### Problem details
Down to the last character, transcribe every record.

Records from a dataset:
<<<<

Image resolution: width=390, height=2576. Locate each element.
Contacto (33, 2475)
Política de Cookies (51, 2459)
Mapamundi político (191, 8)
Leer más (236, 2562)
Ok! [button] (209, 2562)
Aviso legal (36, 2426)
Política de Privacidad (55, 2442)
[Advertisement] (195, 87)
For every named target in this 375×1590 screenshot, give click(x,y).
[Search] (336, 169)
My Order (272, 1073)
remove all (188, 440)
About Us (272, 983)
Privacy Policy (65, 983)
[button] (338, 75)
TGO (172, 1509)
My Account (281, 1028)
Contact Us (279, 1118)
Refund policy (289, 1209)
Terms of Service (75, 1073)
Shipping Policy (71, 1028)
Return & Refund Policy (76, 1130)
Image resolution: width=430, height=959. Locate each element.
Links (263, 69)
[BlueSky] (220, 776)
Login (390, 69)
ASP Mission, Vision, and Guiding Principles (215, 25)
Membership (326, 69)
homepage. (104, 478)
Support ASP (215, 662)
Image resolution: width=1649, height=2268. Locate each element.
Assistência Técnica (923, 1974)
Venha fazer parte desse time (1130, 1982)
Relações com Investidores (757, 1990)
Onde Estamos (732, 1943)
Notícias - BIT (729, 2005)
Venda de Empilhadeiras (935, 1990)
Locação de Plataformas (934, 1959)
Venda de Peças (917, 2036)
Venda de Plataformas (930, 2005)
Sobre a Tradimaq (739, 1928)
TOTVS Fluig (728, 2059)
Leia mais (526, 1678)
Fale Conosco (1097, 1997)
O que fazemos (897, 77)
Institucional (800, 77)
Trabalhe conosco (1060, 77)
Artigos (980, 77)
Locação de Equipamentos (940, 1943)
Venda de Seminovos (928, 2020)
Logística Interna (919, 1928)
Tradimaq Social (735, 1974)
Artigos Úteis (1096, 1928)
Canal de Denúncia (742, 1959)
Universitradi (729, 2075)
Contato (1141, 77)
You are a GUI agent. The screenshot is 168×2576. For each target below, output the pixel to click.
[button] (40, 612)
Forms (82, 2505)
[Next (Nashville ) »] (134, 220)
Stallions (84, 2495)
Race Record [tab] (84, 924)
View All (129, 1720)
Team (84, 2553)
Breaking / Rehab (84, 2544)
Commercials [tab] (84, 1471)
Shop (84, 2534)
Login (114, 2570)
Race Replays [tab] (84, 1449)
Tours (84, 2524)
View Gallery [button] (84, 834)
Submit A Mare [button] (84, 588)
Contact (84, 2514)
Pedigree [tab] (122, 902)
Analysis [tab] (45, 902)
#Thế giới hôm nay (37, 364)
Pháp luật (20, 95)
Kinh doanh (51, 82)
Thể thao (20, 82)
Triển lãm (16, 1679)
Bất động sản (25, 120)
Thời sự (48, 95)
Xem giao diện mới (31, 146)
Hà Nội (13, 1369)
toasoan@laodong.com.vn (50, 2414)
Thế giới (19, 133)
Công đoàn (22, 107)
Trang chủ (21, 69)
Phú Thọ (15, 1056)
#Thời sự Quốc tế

>>>>

### Solved problem
Image resolution: width=390, height=2576. Locate each element.
Contacto (33, 2475)
Política de Cookies (51, 2459)
Mapamundi político (191, 8)
Leer más (236, 2562)
Ok! [button] (209, 2562)
Aviso legal (36, 2426)
Política de Privacidad (55, 2442)
[Advertisement] (195, 87)
For every named target in this 375×1590 screenshot, give click(x,y).
[Search] (336, 169)
My Order (272, 1073)
remove all (188, 440)
About Us (272, 983)
Privacy Policy (65, 983)
[button] (338, 75)
TGO (172, 1509)
My Account (281, 1028)
Contact Us (279, 1118)
Refund policy (289, 1209)
Terms of Service (75, 1073)
Shipping Policy (71, 1028)
Return & Refund Policy (76, 1130)
Image resolution: width=430, height=959. Locate each element.
Links (263, 69)
[BlueSky] (220, 776)
Login (390, 69)
ASP Mission, Vision, and Guiding Principles (215, 25)
Membership (326, 69)
homepage. (104, 478)
Support ASP (215, 662)
Image resolution: width=1649, height=2268. Locate each element.
Assistência Técnica (923, 1974)
Venha fazer parte desse time (1130, 1982)
Relações com Investidores (757, 1990)
Onde Estamos (732, 1943)
Notícias - BIT (729, 2005)
Venda de Empilhadeiras (935, 1990)
Locação de Plataformas (934, 1959)
Venda de Peças (917, 2036)
Venda de Plataformas (930, 2005)
Sobre a Tradimaq (739, 1928)
TOTVS Fluig (728, 2059)
Leia mais (526, 1678)
Fale Conosco (1097, 1997)
O que fazemos (897, 77)
Institucional (800, 77)
Trabalhe conosco (1060, 77)
Artigos (980, 77)
Locação de Equipamentos (940, 1943)
Venda de Seminovos (928, 2020)
Logística Interna (919, 1928)
Tradimaq Social (735, 1974)
Artigos Úteis (1096, 1928)
Canal de Denúncia (742, 1959)
Universitradi (729, 2075)
Contato (1141, 77)
You are a GUI agent. The screenshot is 168×2576. For each target below, output the pixel to click.
[button] (40, 612)
Forms (82, 2505)
[Next (Nashville ) »] (134, 220)
Stallions (84, 2495)
Race Record [tab] (84, 924)
View All (129, 1720)
Team (84, 2553)
Breaking / Rehab (84, 2544)
Commercials [tab] (84, 1471)
Shop (84, 2534)
Login (114, 2570)
Race Replays [tab] (84, 1449)
Tours (84, 2524)
View Gallery [button] (84, 834)
Submit A Mare [button] (84, 588)
Contact (84, 2514)
Pedigree [tab] (122, 902)
Analysis [tab] (45, 902)
#Thế giới hôm nay (37, 364)
Pháp luật (20, 95)
Kinh doanh (51, 82)
Thể thao (20, 82)
Triển lãm (16, 1679)
Bất động sản (25, 120)
Thời sự (48, 95)
Xem giao diện mới (31, 146)
Hà Nội (13, 1369)
toasoan@laodong.com.vn (50, 2414)
Thế giới (19, 133)
Công đoàn (22, 107)
Trang chủ (21, 69)
Phú Thọ (15, 1056)
#Thời sự Quốc tế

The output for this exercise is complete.